Bidco oil Refineries Ltd v Janet Wangari Mwangi, Charles Ndungu Wairiuko & John Kamau Ichuga [2016] KEHC 1581 (KLR)
Full Case Text
REPUBLIC OF KENYA
IN THE HIGH COURT OF KENYA AT NAKURU
CIVIL APPEAL NUMBER 1 OF 2015
BIDCO OIL REFINERIES LTD…..............................APPELLANT/RESPONDENT
VERSUS
JANET WANGARI MWANGI.............................1ST RESPONDENT/APPLICANT
CHARLES NDUNGU WAIRIUKO........................2ND RESPONDENT/APPLICANT
AND
JOHN KAMAU ICHUGA...........................................................THIRD PARTY
(An appeal from Judgment of the Chief Magistrate dated 10th day of December 2014 in Nakuru Chief Magistrate's Court Civil Case No 193 of 2013)
RULING
1. The Respondents by their application dated 11th May 2016 approached the court for an order of dismissal of this appeal for want of prosecution under the provisions of Order 42 Rule 35(1) of the Civil Procedure Rules and Section 3A of the Act. In the supporting affidavit sworn by the first Respondent, the main ground is that since the filing of the Memorandum of Appeal, more than one year had lapsed without the appellant taking any steps towards prosecution of the appeal, and therefore the appellant has lost interest in the appeal and its pendency in court is prejudicial to the Respondents.

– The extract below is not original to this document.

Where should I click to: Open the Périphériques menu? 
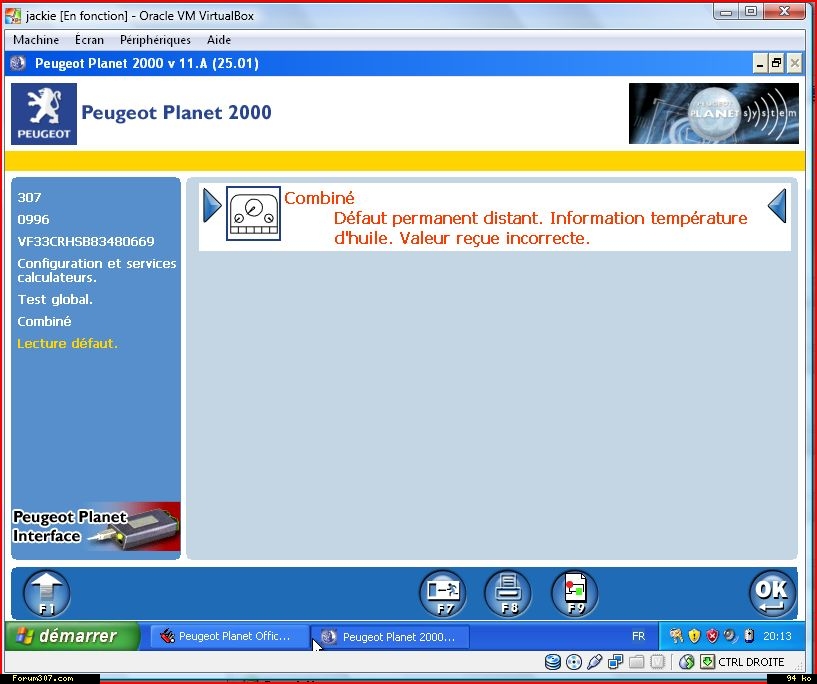tap(155, 40)
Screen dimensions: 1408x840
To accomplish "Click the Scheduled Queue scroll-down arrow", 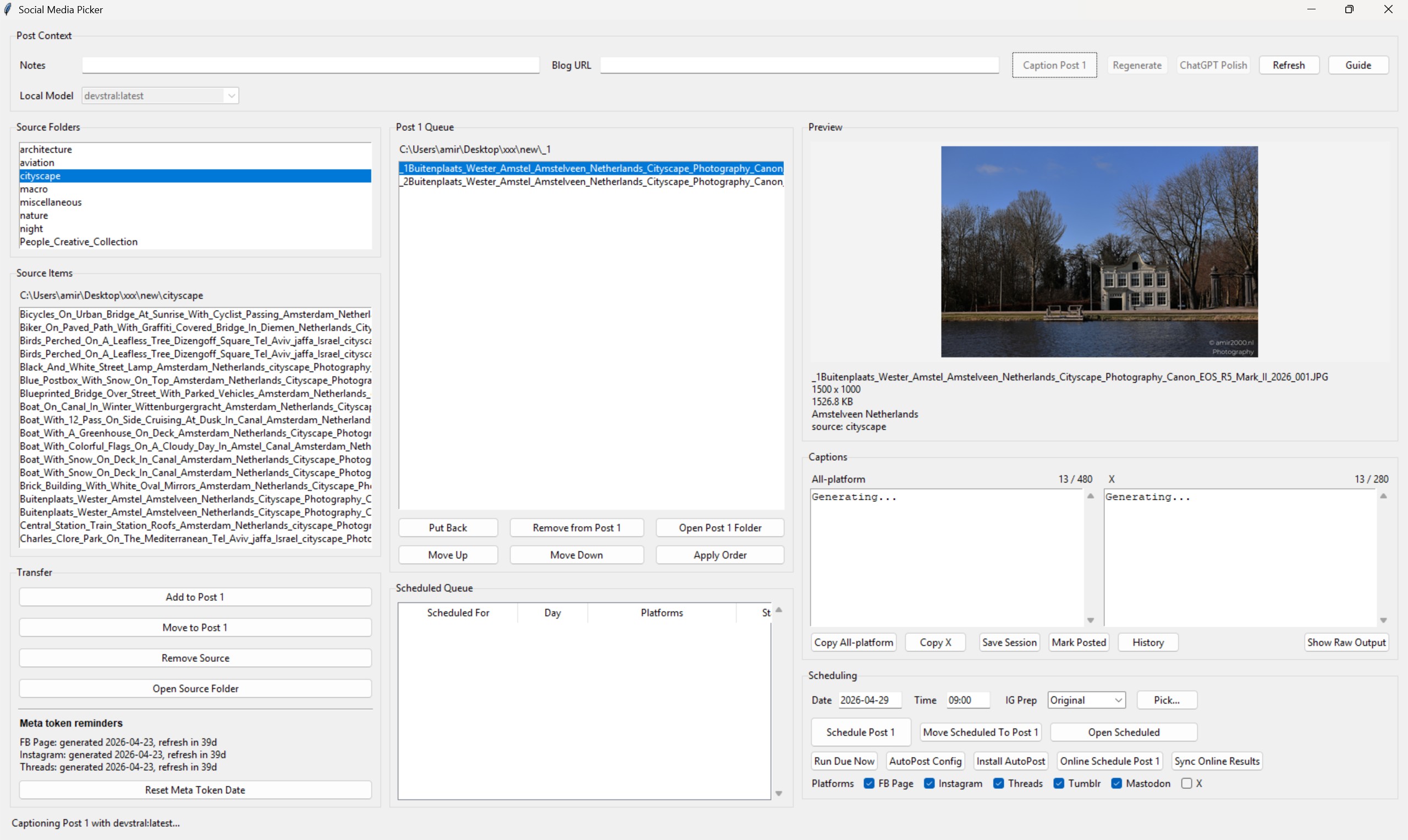I will coord(778,794).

2. The appellant and Respondent in the application oppose the application by its Replying affidavit sworn by the appellants advocate, Dilipsingh Mahinda. Reasons advanced for the delay are that the trial court file CMCC No. 193 of 2013 Nakuru has not been availed nor the proceedings to facilitate filing of the Record of Appeal despite requests evidenced by several letters to the trial court.

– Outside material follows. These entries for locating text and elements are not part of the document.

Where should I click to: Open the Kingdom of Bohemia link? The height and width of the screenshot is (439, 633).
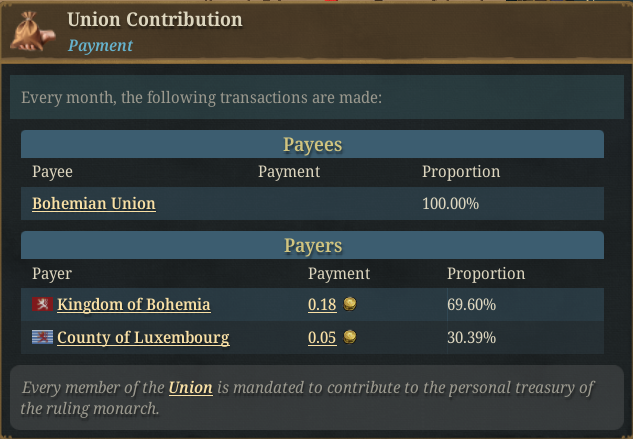pos(133,304)
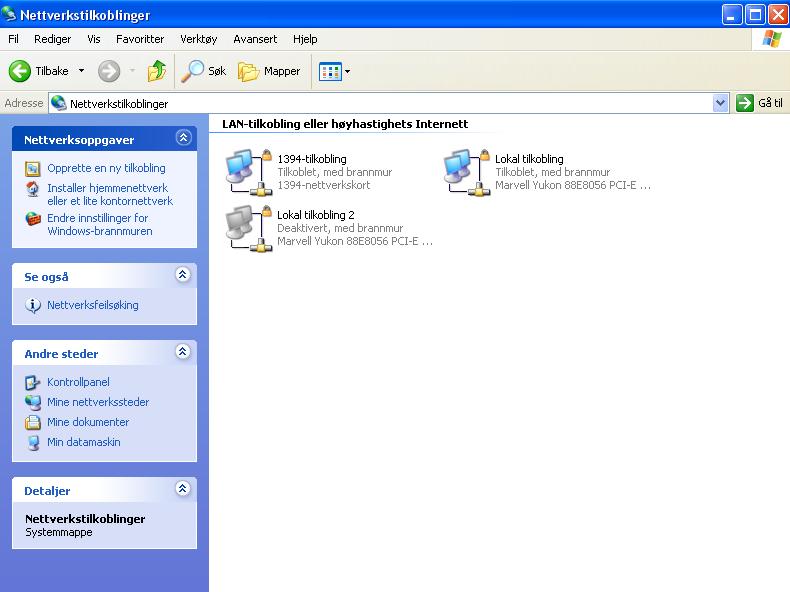Collapse the Detaljer panel chevron
790x592 pixels.
click(x=182, y=490)
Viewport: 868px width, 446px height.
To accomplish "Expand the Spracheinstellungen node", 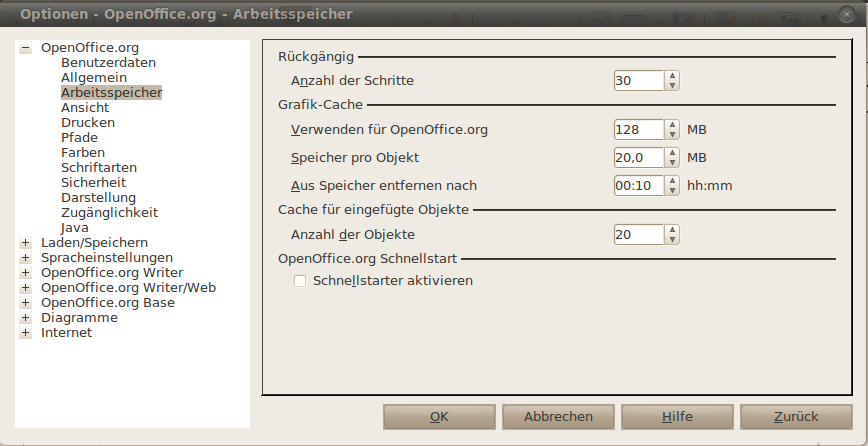I will click(x=25, y=258).

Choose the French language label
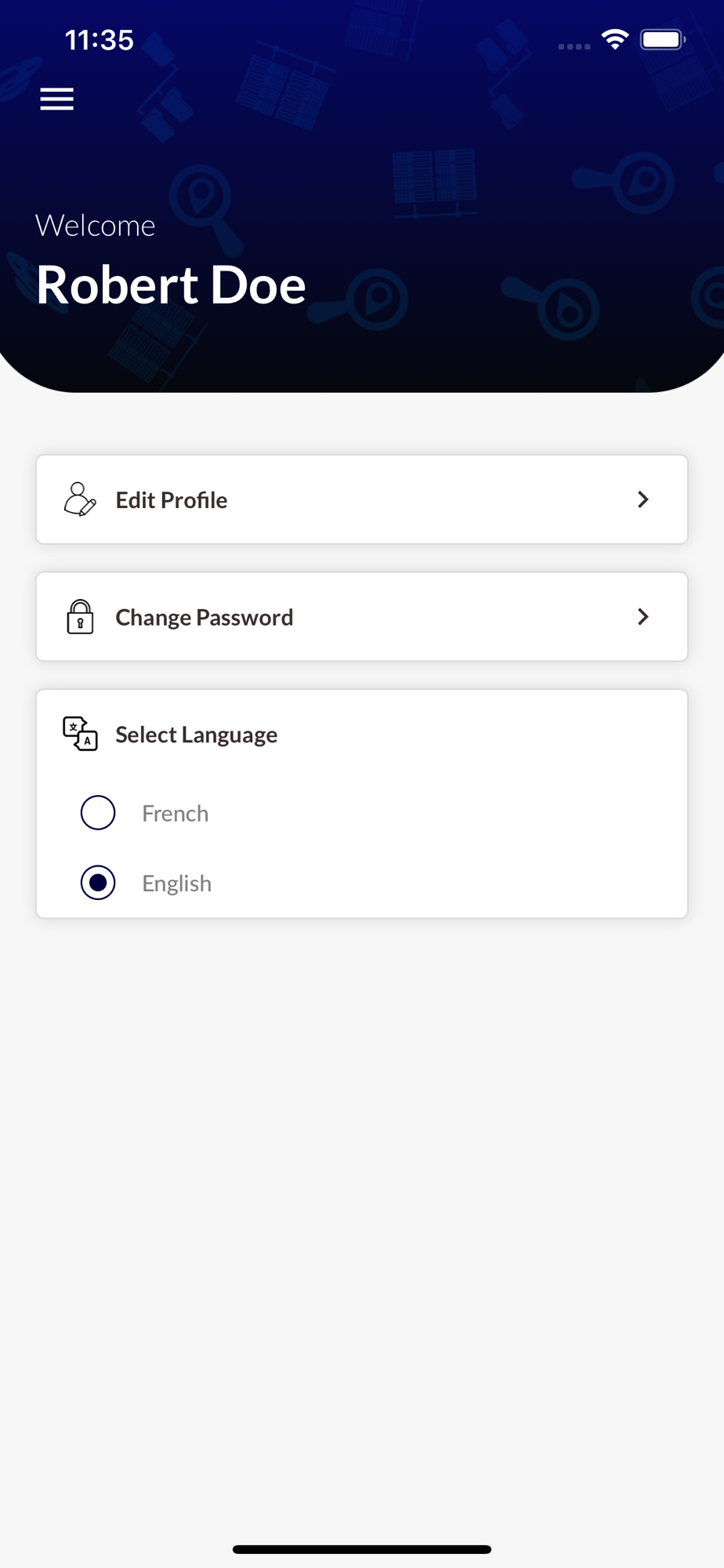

It is submitted that without those documents, it is not possible to take directions. The appellant also faults the application that it is filed under a Chamber Summons instead of a Notice of Motion as required by Order 51 of the Civil Procedure Rules.
3. Parties filed within submissions which I have considered.

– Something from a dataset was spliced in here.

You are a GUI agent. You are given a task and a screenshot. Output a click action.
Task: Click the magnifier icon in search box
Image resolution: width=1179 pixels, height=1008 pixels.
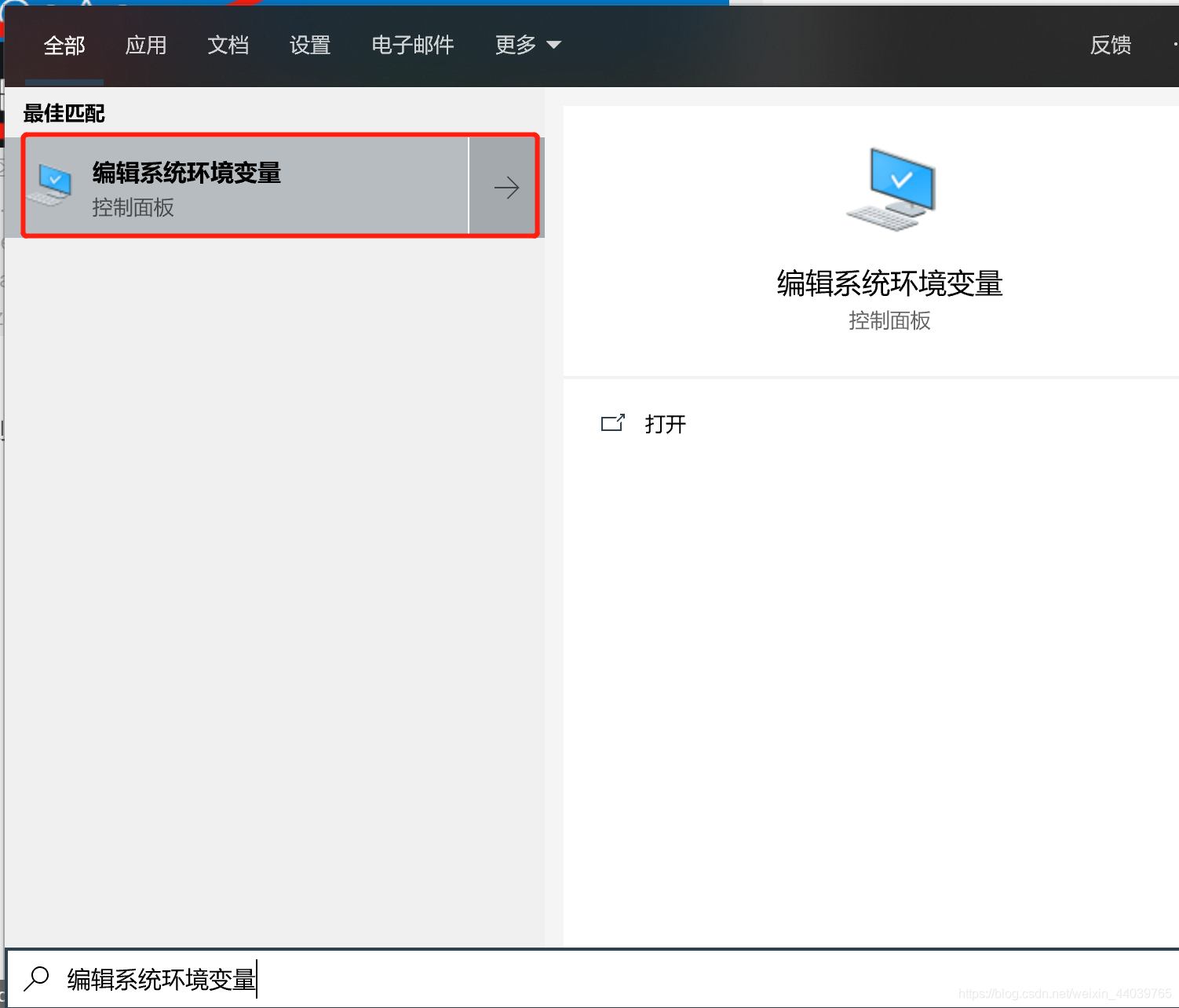coord(36,979)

Order 42 rule 35(1) provides for dismissal of appeals for want of prosecution. It states:
“(1) unless within three months after the giving of directions under rule 3 the appeal shall have been set down for hearing by the appellant the respondent shall be at liberty either to set down the appeal for hearing or to apply by summons for its dismissal for want of prosecution.”
If the appeal is not fixed down for hearing within one year, subsection
(2) provides that the Registrar shall on notice to the parties list the appeal before a judge in chambers for dismissal.
4. I have considered the letters addressed to the Chief Magistrate's Court by the appellant requesting for copies of proceedings and judgment. They are indeed numerous, and all are copied to the Respondent's Advocates. I have also confirmed that the trial court file has also not been forwarded to the High Court. There is no communication from the said court as to why the file, the proceedings and judgment have not been forwarded to the High Court. As recent as May 2016, despite reminders, the Nakuru Chief Magistrates Court which is housed in the same building with the High Court has offered no explanation.
5. I have considered the authorities cited in support of the application.
In Kariuki Wachaka -vs- Laddia Limited as quoted in Ezekiel Sirma & Another -vs- Mark Lettin (2013) e KLR, it is the duty of the appellant to prosecute his appeal and any delay that can not be sufficiently explained cannot be allowed as it prejudices the rival party. In John Wachanga Kiama -vs- Daniel Kiboro Muchai (2016) e KLR, the court added that a party cannot be allowed to have his appeal pending in court indefinitely without a step being taken towards its prosecution.
The applicant blames the Appellant for the delay to prosecute the appeal. In my considered opinion, the appellant has been actively trying to move a step by numerous requests for the typed proceedings and judgment. The trial court file has not been forwarded. Without those documents and the trial court file, the appellant cannot possibly be able to file the Record of Appeal nor take directions or have the appeal admitted for hearing under Section 79 B of the Act.
6. I am satisfied that the appellant did not go to sleep after filing the appeal. The delay has been sufficiently explained. The party to blame in these circumstances is the Chief Magistrates Court at Nakuru. No explanation has been tendered or any reason advanced for failure to forward the primary court file to the High Court.
I agree that the applicant has been prejudiced by the delay running to over one year now.
For those reasons, I find the application dated 11th May 2016 with some merit as far as the delay is inordinate. As the reasons for the delay have however been explained, the appeal cannot be dismissed as yet.
Having said so, I now make an order directed to the Executive Officer of the Nakuru Chief Magistrates Court to urgently provide the typed proceedings and certified copy of the judgment in CMCC No. 193 of 2015 within 60 days, and to forward the said file to the Deputy Registrar of this court within the said period of 60 days.
Should this direction not be complied with, either of the parties shall be at liberty to move this court for further orders.
There shall be no orders as to costs.